- EXCERPTED TEXT -
- - -
Parents of Nursery and Reception children are given the opportunity to talk about to the child’s teacher on entering school each morning or at home time. This is also when concerns, accidents or incidents can be discussed. Both Nursery rooms also have a telephone where parents can also contact staff and vice versa. In Lord Blyton Early Years a Home/School Record book is sent home each week with individual comments from the class teacher and a reply encouraged from the parents. In Nursery there are regular opportunities for parents to stay and play and information about the Nursery week is recorded in a ‘Floor Book’ made available at all times. In Reception there is regular communication with parents/carers through the child’s Home Reading Diary and a ‘Homework letter’ sent each week to inform parents and carers what the children have done that week etc. In both there are also extra Family Learning Events planned throughout the year, currently promoting Early Reading, and opportunities for parents to meet the practitioners formally each term. Our EYFS also regularly update our school website with what the children have been doing at school.
Parent helpers are encouraged in Reception, once children have settled, to accompany trips, check Story Sacks, listen to readers and generally to support children either in the classroom or our outside environment. All parents or regular visitors must have a current DBS (Disclosure and Barring Service) police check to ensure the safety of our children.



A Topic based Creative Curriculum is planned each half term, based on children’s current interests, to incorporate activities which enable progression in the children’s learning. Adult led activities are planned each week with learning objectives designed to support the Early Years Foundation Stage Curriculum. Children move between planned whole class, group, pairs or individual activities to plan their own child initiated activities and focussed play challenges.
Weekly plans (Reception includes specific Phonics, Literacy and Numeracy sessions) are freely available for all staff to access. These are working documents developed around the children’s interests, understanding and needs and are used to add notes and evaluations and changed if necessary. This planning aims to support, promote and develop children’s progression through Nursery and Reception, building the foundations for K.S.1. In our Nursery both 2-3 yrs and 3-4 yrs old practitioners plan together to ensure progression in activities and sometimes joint activities are planned for festivals and special events to ensure the children get a wide range of experiences. We hold regular EYFS staff meetings to discuss current issues and upcoming events.

The Prime Areas of Learning and Development:

Communication and Language: Including Listening and attention, Understanding and speaking. The key skills will develop confidence in communication, speaking and listening in a variety of settings and purposes including role play and drama opportunities.

Physical Development: Including Moving and handling and Health and self care. Specific PE lessons for Reception are timetabled in the hall and opportunities provided both inside and outside the Nursery and Reception settings will improve the skills of co-ordination, control, manipulation and movement. This helps children to gain confidence and feel positive about being healthy and active which promotes a positive feeling of well being.

Personal, Social and Emotional Development: Including Making relationships, Self-confidence & self awareness and Managing feelings & behaviour. This subject is crucial for all aspects of life which will give the children the best opportunity for success in all other areas of learning. Each child needs a positive sense of him/herself and respect for others.
- - -
- GIVEN DATA -
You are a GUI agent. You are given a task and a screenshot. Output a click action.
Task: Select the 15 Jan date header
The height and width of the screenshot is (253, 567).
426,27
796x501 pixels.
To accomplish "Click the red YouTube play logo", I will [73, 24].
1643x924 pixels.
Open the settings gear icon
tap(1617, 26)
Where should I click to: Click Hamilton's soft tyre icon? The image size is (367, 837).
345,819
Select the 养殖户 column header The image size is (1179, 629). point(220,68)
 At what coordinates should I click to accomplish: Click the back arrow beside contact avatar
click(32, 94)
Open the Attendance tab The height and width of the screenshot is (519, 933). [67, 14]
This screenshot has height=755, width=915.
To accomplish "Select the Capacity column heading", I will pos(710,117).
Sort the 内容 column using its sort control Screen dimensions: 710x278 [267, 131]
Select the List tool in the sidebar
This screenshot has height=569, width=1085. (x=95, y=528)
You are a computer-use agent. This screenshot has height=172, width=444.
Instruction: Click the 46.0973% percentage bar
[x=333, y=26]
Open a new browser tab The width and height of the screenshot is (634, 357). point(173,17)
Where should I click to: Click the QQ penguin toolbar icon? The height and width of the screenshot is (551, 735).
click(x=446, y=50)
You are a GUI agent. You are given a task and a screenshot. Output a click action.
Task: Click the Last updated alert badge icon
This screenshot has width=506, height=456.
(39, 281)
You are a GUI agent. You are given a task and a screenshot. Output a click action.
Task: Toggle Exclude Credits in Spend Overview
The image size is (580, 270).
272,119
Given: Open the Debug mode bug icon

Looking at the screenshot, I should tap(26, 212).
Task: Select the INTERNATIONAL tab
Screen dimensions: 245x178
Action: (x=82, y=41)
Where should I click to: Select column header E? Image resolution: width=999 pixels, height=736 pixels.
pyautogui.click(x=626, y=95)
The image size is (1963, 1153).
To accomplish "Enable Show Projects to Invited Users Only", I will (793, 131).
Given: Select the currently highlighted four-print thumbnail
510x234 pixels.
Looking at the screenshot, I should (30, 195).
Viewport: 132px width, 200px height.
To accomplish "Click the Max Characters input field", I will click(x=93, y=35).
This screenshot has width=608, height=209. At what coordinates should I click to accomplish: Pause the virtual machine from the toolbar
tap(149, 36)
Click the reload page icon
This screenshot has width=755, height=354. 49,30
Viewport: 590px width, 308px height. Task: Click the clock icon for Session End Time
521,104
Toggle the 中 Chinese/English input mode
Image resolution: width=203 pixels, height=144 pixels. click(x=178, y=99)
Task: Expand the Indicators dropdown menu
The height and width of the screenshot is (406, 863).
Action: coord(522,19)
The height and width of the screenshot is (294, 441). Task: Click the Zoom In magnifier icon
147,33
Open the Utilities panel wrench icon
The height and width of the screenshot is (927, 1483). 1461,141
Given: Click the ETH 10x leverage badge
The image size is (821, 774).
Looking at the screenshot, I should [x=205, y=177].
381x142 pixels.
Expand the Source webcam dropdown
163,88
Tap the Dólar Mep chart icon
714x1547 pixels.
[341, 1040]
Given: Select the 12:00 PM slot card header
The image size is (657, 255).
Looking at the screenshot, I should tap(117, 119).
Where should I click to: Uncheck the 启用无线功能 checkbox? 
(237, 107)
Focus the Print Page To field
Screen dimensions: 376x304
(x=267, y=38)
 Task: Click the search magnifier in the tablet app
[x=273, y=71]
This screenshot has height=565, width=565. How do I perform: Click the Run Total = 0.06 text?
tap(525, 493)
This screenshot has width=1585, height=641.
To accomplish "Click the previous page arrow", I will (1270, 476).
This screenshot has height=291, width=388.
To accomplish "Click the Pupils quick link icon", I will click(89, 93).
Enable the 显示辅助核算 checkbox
- - -
- TASK REQUIREMENTS -
1 - Answer these questions using the Early Years text.
(a) What is sent home each week in Lord Blyton Early Years?
(b) What must all parents or regular visitors have?
(c) How often is the Topic based Creative Curriculum planned?
2 - Proceed with the Early Years text, continuing from its final sentence.
You will not need the records.

- RESULTS OF THE TASKS -
1 -
(a) A Home/School Record book.
(b) A current DBS (Disclosure and Barring Service) police check.
(c) Each half term.

2 -
The Specific Areas of Learning and Development:

Literacy: Including Reading and Writing of which Phonics underpins both. Discrete daily phonics lessons are taught to build skills to first recognise sounds to decode text to read then to word build. The children will have a wide range of books read to them and read simple texts for themselves, individually to adults, and in groups with the teacher. Mark making is valued as the first steps to writing and opportunities to write for a variety of purposes. This develops to be able to write holding a pencil correctly and using correct letter formation to create simple words and sentences at the end of Reception to become ‘school ready’ for KS1 the following September.

Mathematics: Including Numbers and Shape, Space and Measure this subject will develop confidence and competence in learning and using key skills including counting, sorting, matching, recognising and creating patterns, making connections, recognising relationships and working with numbers, shapes, space and measures.

Understanding the World: Including People and Communities, The World and Technology this subject develops crucial knowledge, skills, problem solving, exploring and understanding which will help the children to make sense of the world. Foundations are developed for Science, Design and Technology, History, Geography and I.C.T.

Expressive Arts and Design: Including Exploring and Using Media and Materials and Being Imaginative. Creativity is fundamental to successful learning. It enables children to make connections and extend their thoughts, feelings and understanding. It will include art, music, dance, role-play and imaginative activities.


Baseline Assessments are made of each child on entering Nursery and Reception using the Development Matters descriptors for age related expectations. Each child’s learning can then be planned for according to their needs and progress is tracked throughout the Early Years. The ‘Two year old check’ is completed by Nursery practitioners in our 2-3 yr old setting. ECAT and BOO Baskets, provided by the LEA, help assess the children’s speaking and listening skills in Nursery, which is an area we aim to support and improve. Other EYFS observations are made throughout the day with evidence collected by practitioners through incidental or planned observations, questioning, discussions, outcomes, self-evaluation and parental input to assess the children’s learning and progress. The most important and informative observations are made during child initiated activities where the children review, consolidate and practice their new skills, knowledge and understanding. These observations are recorded on a continuous basis using whatever means necessary e.g. post-its, observation slips, annotated photos; children’s work; outcomes; digital recordings; parents oral observations and notes from parents. The observations are collected in the children’s ‘Learning Journals’ which the children and parents enjoy sharing as a record of their progress and achievements throughout their Early Years at Lord Blyton School. This evidence is discussed by practitioners to inform future planning and at the end of each term to assess progress on the schools tracking system. This information is also used to report on the progress of children at a formal parents evening each term.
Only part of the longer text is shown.